What we do today disregards the admonition in De Jonge v. Oregon, 299 U. S. 353, 364-365:
“These [First Amendment] rights may be abused by using speech or press or assembly in order to incite to violence and crime. The people through their legislatures may protect themselves against that abuse. But the legislative intervention can find constitutional justification only by dealing with the abuse. The rights themselves must not be curtailed. The greater the importance of safeguarding the community from incitements to the overthrow of our institutions by force and violence, the more imperative is the need to preserve inviolate the constitutional rights of free speech, free press and free assembly in order to maintain the opportunity for free political discussion, to the end that government may be responsive to the will of the people and that changes, if desired, may be obtained by peaceful means. Therein lies the security of the Republic, the very foundation of constitutional government.”
Notes
“‘Mischievous,’ which is also required, means that the alleged trespass shall be inclined to cause petty and trivial trouble, annoyance and vexation to others in order for you to find that the alleged trespass was committed with mischievous intent.” R. 74.

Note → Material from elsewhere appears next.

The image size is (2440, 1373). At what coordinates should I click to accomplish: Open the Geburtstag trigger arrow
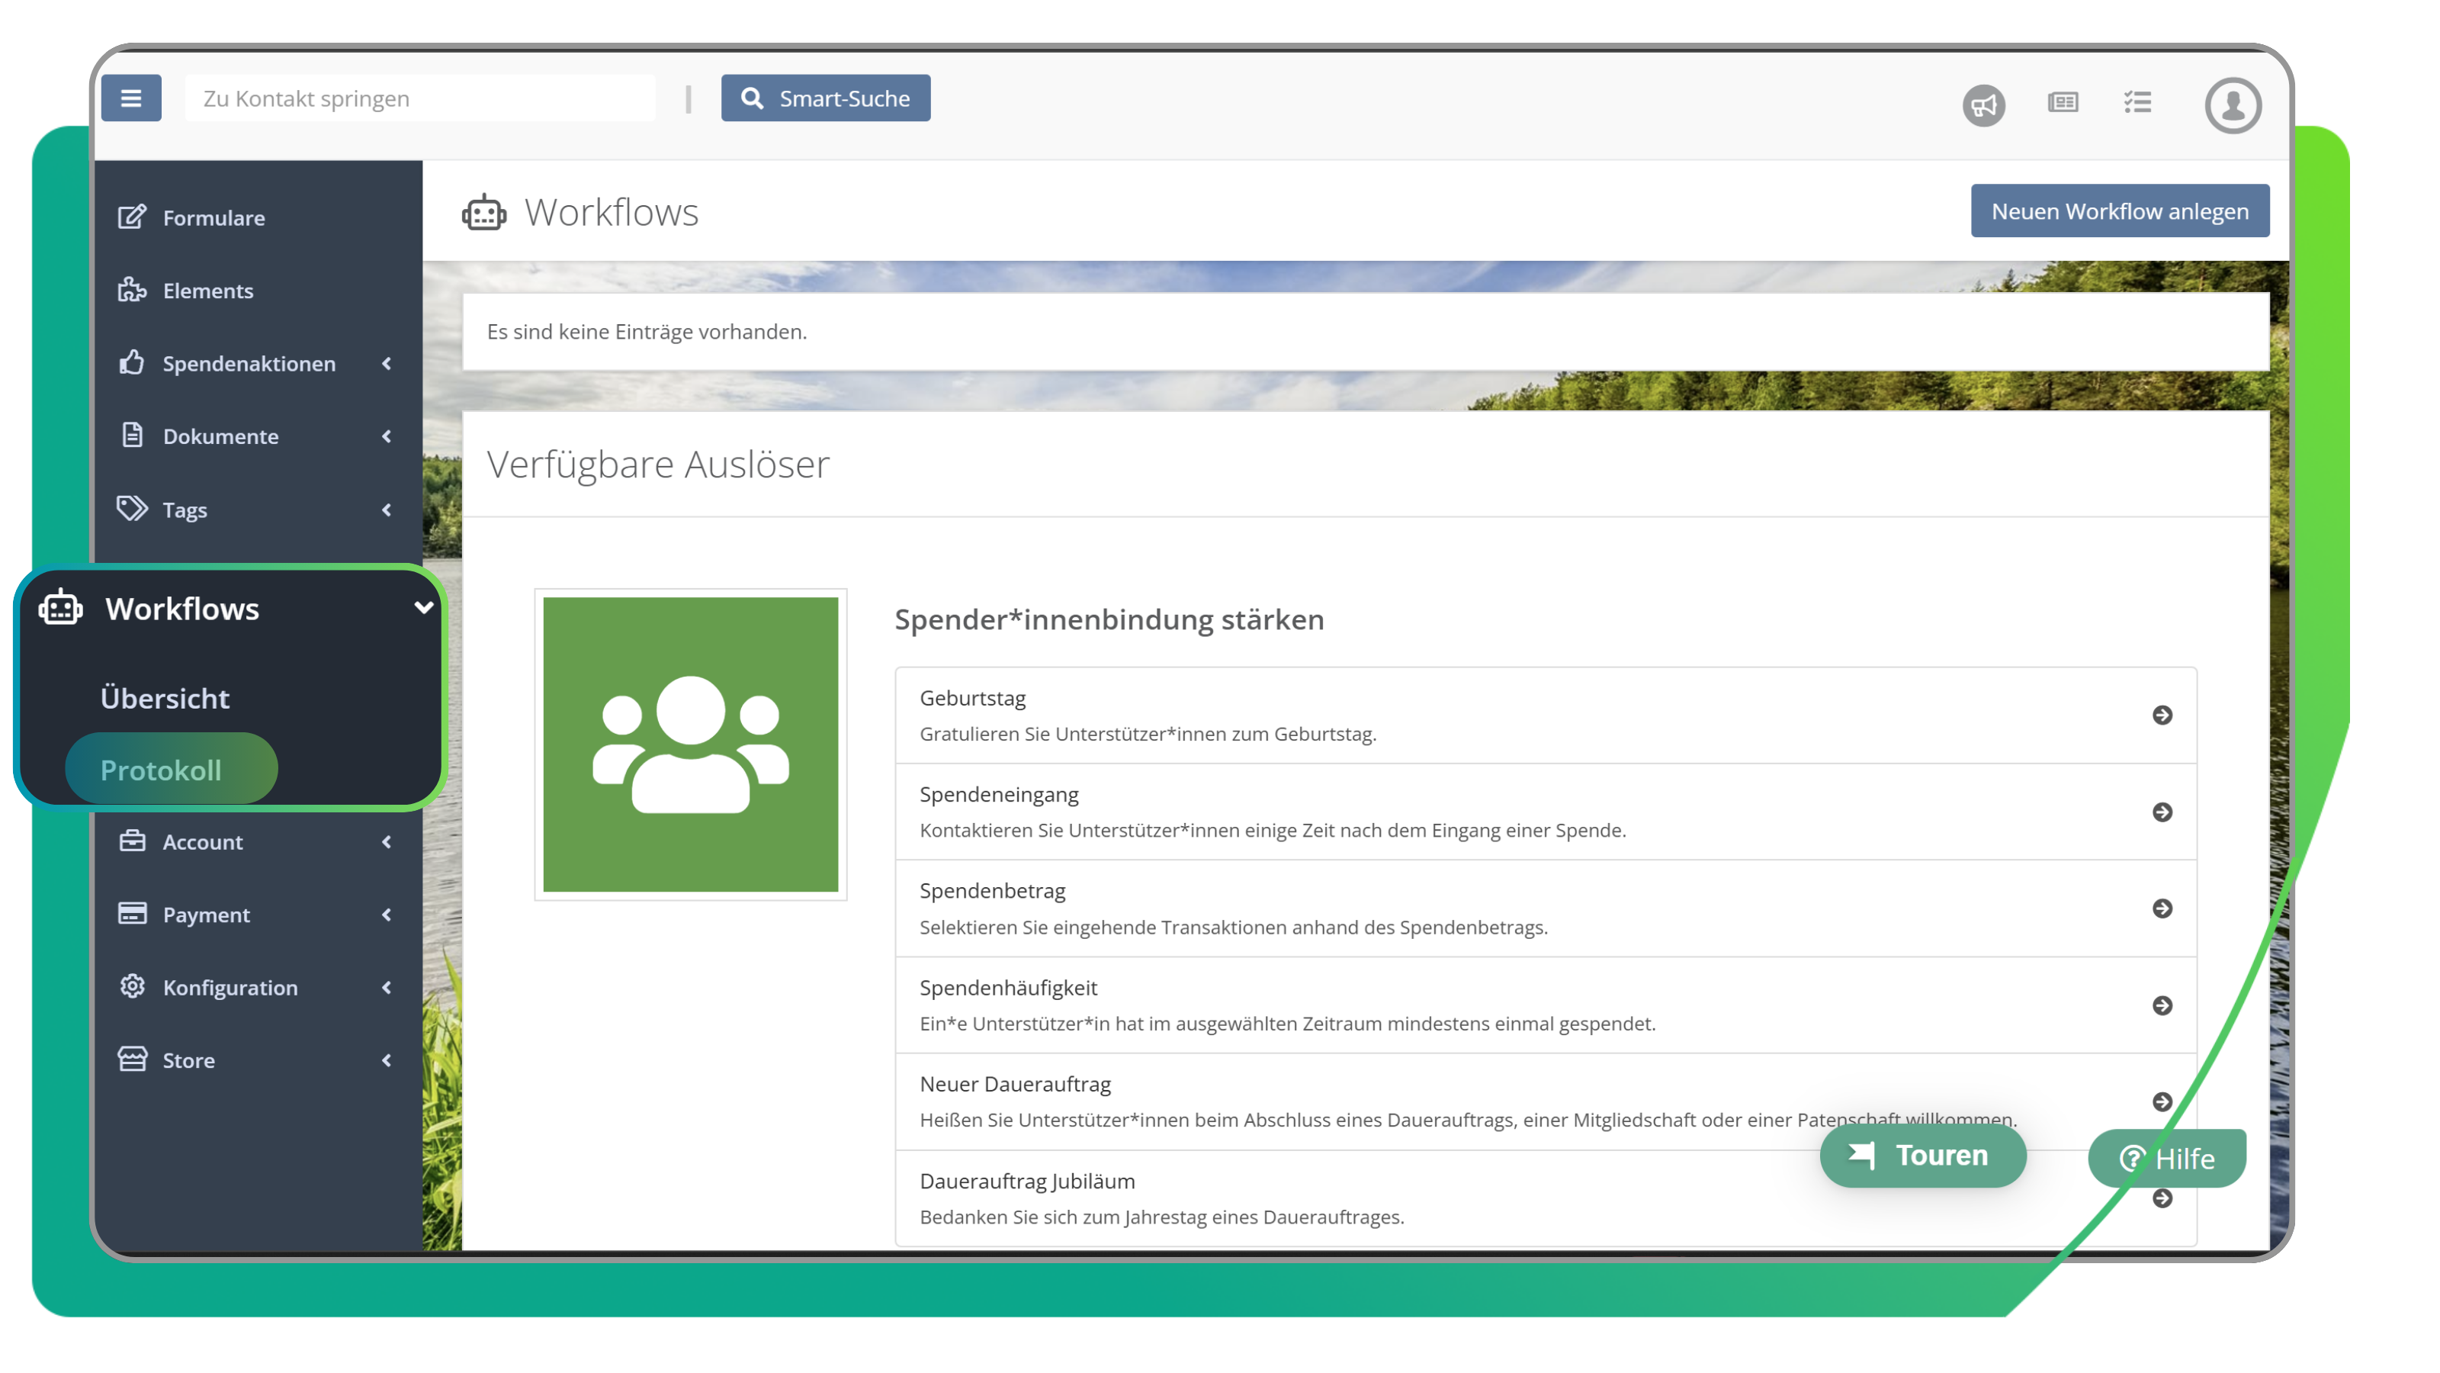[x=2162, y=716]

The historical antecedents of the right to petition for the redress of grievances run deep, and strike to the heart of the democratic philosophy. C. 61 of the Magna Carta provided:“[T]hat if we or our justiciar, or our bailiffs, or any of our servants shall have done wrong in any way toward any one, or shall have transgressed any of the articles of peace or security; and the wrong shall have been shown to four barons of the aforesaid twenty-five barons, let those four barons come to us or to our justiciar, if we
are out of the kingdom, laying before us the transgression, and let them ask that we cause that transgression to be corrected without delay.” Sources of Our Liberties 21 (Perry ed. 1959).The representatives of the people vigorously exercised the right in order to gain the initiative in legislation and a voice in their government. See Pollard, The Evolution of Parliament 329-331 (1964). By 1669 the House of Commons had resolved that “it is an inherent right of every commoner of England to prepare and present Petitions to the house of commons in case of grievance,” and “That no court whatsoever hath power to judge or censure any Petition presented . . . .” 4 Parl. Hist. Eng. 432-433 (1669). The Bill of Rights of 1689 provided “That it is the right of the subjects to petition the king and all commitments and prosecutions for such petitioning are illegal.” Adams & Stephens, Select Documents of English Constitutional History 464. The right to petition for a redress of grievances was early asserted in the Colonies. The Stamp Act Congress of 1765 declared “That it is the right of the British subjects in these colonies, to petition the king or either house of parliament.” Sources of Our Liberties 271 (Perry ed. 1959). The Declaration and Resolves of the First Continental Congress, adopted October 14, 1774, declared that Americans “have a right peaceably to assemble, consider their grievances, and petition the king; and that all prosecutions, prohibitory proclamations, and commitments for the same, are illegal.” Id., at 288. The Declaration of Independence assigned as one of the reasons for the break from England the fact that “Our repeated Petitions have been answered only by repeated injury.” The constitutions of four of the original States specifically guaranteed the right. Mass. Const., Art. 19 (1780); Pa. Const., Art. IX, § 20 (1790); N. H. Const., Art. 32 (1784); N. C. Const., Art. 18 (1776).
“The conduct which is the subject of this statute—picketing and parading—is subject to regulation even though intertwined with expression and association. The examples are many of the application by this Court of the principle that certain forms of conduct mixed with speech may be regulated or prohibited.” Id., at 563.